§ Given entries
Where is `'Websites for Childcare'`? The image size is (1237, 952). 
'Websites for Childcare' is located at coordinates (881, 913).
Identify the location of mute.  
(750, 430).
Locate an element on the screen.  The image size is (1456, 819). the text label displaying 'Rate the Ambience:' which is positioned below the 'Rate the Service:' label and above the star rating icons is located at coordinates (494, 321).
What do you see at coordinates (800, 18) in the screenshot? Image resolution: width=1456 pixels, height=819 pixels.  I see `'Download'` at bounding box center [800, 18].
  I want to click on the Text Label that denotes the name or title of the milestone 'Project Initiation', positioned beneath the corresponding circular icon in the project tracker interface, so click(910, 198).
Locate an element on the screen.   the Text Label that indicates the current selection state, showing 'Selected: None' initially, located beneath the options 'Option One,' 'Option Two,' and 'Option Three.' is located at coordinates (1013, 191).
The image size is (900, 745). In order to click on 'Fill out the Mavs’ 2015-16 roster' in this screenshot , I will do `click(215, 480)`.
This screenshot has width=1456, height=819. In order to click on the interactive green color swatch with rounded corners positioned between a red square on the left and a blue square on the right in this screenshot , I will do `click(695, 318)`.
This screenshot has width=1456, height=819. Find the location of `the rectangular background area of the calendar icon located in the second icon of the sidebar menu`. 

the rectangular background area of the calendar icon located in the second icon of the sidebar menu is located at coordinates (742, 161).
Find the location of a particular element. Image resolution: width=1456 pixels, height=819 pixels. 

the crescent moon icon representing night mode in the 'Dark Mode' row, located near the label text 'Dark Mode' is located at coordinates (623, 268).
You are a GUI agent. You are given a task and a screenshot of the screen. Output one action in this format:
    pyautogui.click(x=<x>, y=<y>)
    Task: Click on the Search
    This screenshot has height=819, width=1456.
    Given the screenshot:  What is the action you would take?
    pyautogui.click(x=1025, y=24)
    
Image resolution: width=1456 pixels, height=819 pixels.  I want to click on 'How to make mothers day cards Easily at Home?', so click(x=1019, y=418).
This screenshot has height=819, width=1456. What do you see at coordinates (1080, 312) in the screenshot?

§ Requirement
Can you give these records again with every "Image resolution" changed to "Screen resolution" and nothing else altered?

§ Exercise response
Where is `'Websites for Childcare'`? The image size is (1237, 952). 
'Websites for Childcare' is located at coordinates (881, 913).
Identify the location of mute.  
(750, 430).
Locate an element on the screen.  The image size is (1456, 819). the text label displaying 'Rate the Ambience:' which is positioned below the 'Rate the Service:' label and above the star rating icons is located at coordinates (494, 321).
What do you see at coordinates (800, 18) in the screenshot? Screen resolution: width=1456 pixels, height=819 pixels.  I see `'Download'` at bounding box center [800, 18].
  I want to click on the Text Label that denotes the name or title of the milestone 'Project Initiation', positioned beneath the corresponding circular icon in the project tracker interface, so click(910, 198).
Locate an element on the screen.   the Text Label that indicates the current selection state, showing 'Selected: None' initially, located beneath the options 'Option One,' 'Option Two,' and 'Option Three.' is located at coordinates (1013, 191).
The image size is (900, 745). In order to click on 'Fill out the Mavs’ 2015-16 roster' in this screenshot , I will do `click(215, 480)`.
This screenshot has width=1456, height=819. In order to click on the interactive green color swatch with rounded corners positioned between a red square on the left and a blue square on the right in this screenshot , I will do `click(695, 318)`.
This screenshot has width=1456, height=819. Find the location of `the rectangular background area of the calendar icon located in the second icon of the sidebar menu`. 

the rectangular background area of the calendar icon located in the second icon of the sidebar menu is located at coordinates (742, 161).
Find the location of a particular element. Screen resolution: width=1456 pixels, height=819 pixels. 

the crescent moon icon representing night mode in the 'Dark Mode' row, located near the label text 'Dark Mode' is located at coordinates (623, 268).
You are a GUI agent. You are given a task and a screenshot of the screen. Output one action in this format:
    pyautogui.click(x=<x>, y=<y>)
    Task: Click on the Search
    This screenshot has height=819, width=1456.
    Given the screenshot:  What is the action you would take?
    pyautogui.click(x=1025, y=24)
    
Screen resolution: width=1456 pixels, height=819 pixels.  I want to click on 'How to make mothers day cards Easily at Home?', so click(x=1019, y=418).
This screenshot has height=819, width=1456. What do you see at coordinates (1080, 312) in the screenshot?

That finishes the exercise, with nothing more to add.